### Excerpt to read

# # # # # # #

Third, the animal-based share in developing countries increases faster in the environmental than in the materialistic scenarios. This occurs only for medium income countries with an income range that increases from 1,000–26,000 US$ in 1990 to 3,600–39,000 US$ in 2100. In this income range, the projected livestock share is smaller for function hA (applied to A1 and A2) than for hB (applied to B1 and B2). For the same income and year, results from function hA are up to 20% lower than values from hB. Especially for the regionalized scenario B2, income in many countries stays below 30,000 US$ so that their livestock share is higher than in scenarios A1 and A2. This peculiarity comes from the requirement that both models have to be consistent with past data. If the share of animal-based calories is assumed to fall with high incomes, the medium incomes need to have an even higher share in order to fit observations (compare blue curves in Fig 4 with red curves). We did not find a functional type fitting the same observation data that produces lower results for every possible combination of drivers.
Although using a single global approach for the estimation of food demand on the country level, trends of the projections in the overlapping period of data and projections compare well to those from observed data (Tables 7 and 8). Moreover, our estimates are well within the range of published projections by other authors (see results section). Finally, we showed with an analysis of regression models with random subsamples of two thirds of the observations that the other third can be predicted with a similar coefficient of determination as the model from the entire dataset (S11 and S12 Figs).
Food security prospects
The share of population which is undernourished declines with increasing per-capita demand at the country-level [49, 53]. According to FAO [53], countries with more than 2500 kcal capita−1 d−1 do not observe undernourishment for more than 20% of the population. However, estimating the prevalence of undernourishment based on distribution corrected food availability as done by FAO [53] was criticized as being unreliable because it is a top-down approach that has to rely on poor statistical data [54]. Instead, Svedberg [54] proposes to use anthropometric bottom-up measurements like the prevalence of stunting and underweight. Unfortunately, global data on food security is still deficient and incomplete [55]. One of the few available global datasets that includes anthropometric measurements is the Global Hunger Index (GHI) [49] which is composed to equal shares of the prevalence of child underweight, child mortality and FAO’s [53] top-down estimates. The GHI shows surprisingly strong correlation (Pearsons correlation coefficient of -0.84) with average per-capita demand per country [1] but it has to be considered that the data sources are not independent as undernourishment is estimated partly based on FAOSTAT [1].
According to our projections, the range of values between 2000 and 2500 kcal capita−1 d−1 will persist in some countries also in the coming decades (S4, S5, S6 and S7 Figs). While there is no country in 2050 that has a per-capita demand below 2000 kcal capita−1 d−1, many people still live in countries with an average demand of 2000–2500 kcal capita−1 d−1, ranging from 1.9 billion people in the A2 scenario to 0.3 billion people in the A1 scenario.

# # # # # # #

### Provided information
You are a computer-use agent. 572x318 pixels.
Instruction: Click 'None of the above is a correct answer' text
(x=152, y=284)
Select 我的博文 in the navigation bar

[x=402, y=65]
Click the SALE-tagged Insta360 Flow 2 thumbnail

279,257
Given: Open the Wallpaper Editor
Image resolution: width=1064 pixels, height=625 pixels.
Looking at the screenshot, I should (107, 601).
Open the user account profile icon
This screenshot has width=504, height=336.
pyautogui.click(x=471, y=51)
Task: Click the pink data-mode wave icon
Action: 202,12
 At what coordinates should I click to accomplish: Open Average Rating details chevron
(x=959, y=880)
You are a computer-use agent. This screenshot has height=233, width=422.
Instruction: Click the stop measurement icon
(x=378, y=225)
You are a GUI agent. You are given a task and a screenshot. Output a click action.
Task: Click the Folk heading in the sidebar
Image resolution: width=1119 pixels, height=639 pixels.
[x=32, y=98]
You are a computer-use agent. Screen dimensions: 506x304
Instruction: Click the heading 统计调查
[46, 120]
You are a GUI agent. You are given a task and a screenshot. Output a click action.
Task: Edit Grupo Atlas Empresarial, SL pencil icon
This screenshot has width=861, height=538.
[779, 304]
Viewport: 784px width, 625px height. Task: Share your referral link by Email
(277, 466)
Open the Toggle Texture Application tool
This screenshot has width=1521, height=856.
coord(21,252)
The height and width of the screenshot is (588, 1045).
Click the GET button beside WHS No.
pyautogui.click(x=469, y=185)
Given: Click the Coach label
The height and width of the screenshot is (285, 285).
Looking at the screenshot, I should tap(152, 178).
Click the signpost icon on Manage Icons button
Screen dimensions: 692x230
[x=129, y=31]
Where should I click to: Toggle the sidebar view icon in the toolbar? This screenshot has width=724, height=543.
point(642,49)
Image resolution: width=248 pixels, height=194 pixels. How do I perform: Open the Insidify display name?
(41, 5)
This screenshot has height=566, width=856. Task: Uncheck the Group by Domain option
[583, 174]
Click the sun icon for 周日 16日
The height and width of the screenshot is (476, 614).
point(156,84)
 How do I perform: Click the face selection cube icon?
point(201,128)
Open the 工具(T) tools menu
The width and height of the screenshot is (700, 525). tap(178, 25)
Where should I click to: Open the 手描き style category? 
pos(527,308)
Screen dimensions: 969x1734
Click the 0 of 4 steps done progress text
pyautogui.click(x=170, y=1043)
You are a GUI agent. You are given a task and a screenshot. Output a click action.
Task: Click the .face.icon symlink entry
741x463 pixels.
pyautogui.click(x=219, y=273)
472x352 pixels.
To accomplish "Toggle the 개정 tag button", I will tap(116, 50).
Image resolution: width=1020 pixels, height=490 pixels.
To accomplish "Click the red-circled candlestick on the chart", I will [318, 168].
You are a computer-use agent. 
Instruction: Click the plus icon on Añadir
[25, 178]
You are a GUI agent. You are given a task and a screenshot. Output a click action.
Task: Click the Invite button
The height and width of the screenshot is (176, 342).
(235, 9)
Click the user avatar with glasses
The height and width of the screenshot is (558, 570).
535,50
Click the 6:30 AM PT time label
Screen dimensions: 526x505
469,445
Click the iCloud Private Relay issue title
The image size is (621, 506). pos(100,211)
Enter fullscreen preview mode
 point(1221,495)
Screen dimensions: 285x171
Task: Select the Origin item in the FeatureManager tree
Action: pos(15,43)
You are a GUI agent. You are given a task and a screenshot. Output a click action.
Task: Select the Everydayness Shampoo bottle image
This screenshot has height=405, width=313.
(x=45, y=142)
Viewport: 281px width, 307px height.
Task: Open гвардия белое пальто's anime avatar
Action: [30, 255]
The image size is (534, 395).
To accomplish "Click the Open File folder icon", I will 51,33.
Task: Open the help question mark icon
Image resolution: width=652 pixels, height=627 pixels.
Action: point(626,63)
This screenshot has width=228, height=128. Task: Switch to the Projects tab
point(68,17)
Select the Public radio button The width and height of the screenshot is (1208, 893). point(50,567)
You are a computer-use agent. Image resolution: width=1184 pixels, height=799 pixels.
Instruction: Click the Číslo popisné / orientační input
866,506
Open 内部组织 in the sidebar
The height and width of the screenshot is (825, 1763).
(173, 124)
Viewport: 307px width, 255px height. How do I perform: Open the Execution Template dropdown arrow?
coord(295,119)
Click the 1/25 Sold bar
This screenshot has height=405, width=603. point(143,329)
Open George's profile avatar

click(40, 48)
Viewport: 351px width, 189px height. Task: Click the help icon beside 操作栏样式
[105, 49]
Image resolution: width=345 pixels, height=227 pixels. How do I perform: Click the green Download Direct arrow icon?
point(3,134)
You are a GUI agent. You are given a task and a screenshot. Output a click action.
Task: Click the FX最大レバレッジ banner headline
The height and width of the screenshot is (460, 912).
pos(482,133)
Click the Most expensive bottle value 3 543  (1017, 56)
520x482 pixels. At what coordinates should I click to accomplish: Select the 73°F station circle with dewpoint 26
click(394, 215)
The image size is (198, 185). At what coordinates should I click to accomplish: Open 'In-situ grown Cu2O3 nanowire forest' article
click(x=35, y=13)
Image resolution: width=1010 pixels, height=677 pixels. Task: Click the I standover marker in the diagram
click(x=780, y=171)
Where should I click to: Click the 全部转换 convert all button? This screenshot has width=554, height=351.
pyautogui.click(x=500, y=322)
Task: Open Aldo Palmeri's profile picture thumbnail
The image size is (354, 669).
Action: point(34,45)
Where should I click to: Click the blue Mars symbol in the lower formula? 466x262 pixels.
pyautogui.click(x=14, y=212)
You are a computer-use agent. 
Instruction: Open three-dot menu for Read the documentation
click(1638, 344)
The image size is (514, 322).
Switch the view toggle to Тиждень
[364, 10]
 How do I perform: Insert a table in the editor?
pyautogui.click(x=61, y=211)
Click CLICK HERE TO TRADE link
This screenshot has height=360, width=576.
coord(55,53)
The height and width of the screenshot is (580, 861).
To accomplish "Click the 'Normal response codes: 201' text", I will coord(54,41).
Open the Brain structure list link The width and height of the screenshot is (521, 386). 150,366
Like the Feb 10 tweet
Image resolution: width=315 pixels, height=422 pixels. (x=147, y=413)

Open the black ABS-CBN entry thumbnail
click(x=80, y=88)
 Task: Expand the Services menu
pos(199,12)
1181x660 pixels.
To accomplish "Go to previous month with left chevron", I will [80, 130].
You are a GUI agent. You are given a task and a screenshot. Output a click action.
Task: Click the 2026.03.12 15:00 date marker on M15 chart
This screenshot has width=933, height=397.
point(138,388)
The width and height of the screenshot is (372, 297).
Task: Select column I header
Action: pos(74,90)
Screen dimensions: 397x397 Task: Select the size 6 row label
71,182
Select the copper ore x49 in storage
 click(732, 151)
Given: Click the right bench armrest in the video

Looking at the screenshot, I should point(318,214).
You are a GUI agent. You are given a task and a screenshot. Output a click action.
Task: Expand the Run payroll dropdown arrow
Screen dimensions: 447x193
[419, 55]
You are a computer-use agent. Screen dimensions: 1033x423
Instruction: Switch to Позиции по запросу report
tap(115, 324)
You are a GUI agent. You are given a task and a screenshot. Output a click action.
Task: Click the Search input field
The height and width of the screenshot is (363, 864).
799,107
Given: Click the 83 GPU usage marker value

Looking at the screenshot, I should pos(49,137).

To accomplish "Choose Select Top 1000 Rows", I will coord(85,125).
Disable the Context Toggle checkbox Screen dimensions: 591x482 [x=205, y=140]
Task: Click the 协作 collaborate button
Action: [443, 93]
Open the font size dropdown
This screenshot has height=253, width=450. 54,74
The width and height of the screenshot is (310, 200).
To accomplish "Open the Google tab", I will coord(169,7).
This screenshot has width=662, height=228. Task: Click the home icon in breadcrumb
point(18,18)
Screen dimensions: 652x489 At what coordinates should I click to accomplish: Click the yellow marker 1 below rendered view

# # # # # # #

### Task instructions
From the text on food demand projections, quote verbatim the portion that begins with "According to our" and stops after "the A1 scenario.".

### Reply to the exercise
According to our projections, the range of values between 2000 and 2500 kcal capita−1 d−1 will persist in some countries also in the coming decades (S4, S5, S6 and S7 Figs). While there is no country in 2050 that has a per-capita demand below 2000 kcal capita−1 d−1, many people still live in countries with an average demand of 2000–2500 kcal capita−1 d−1, ranging from 1.9 billion people in the A2 scenario to 0.3 billion people in the A1 scenario.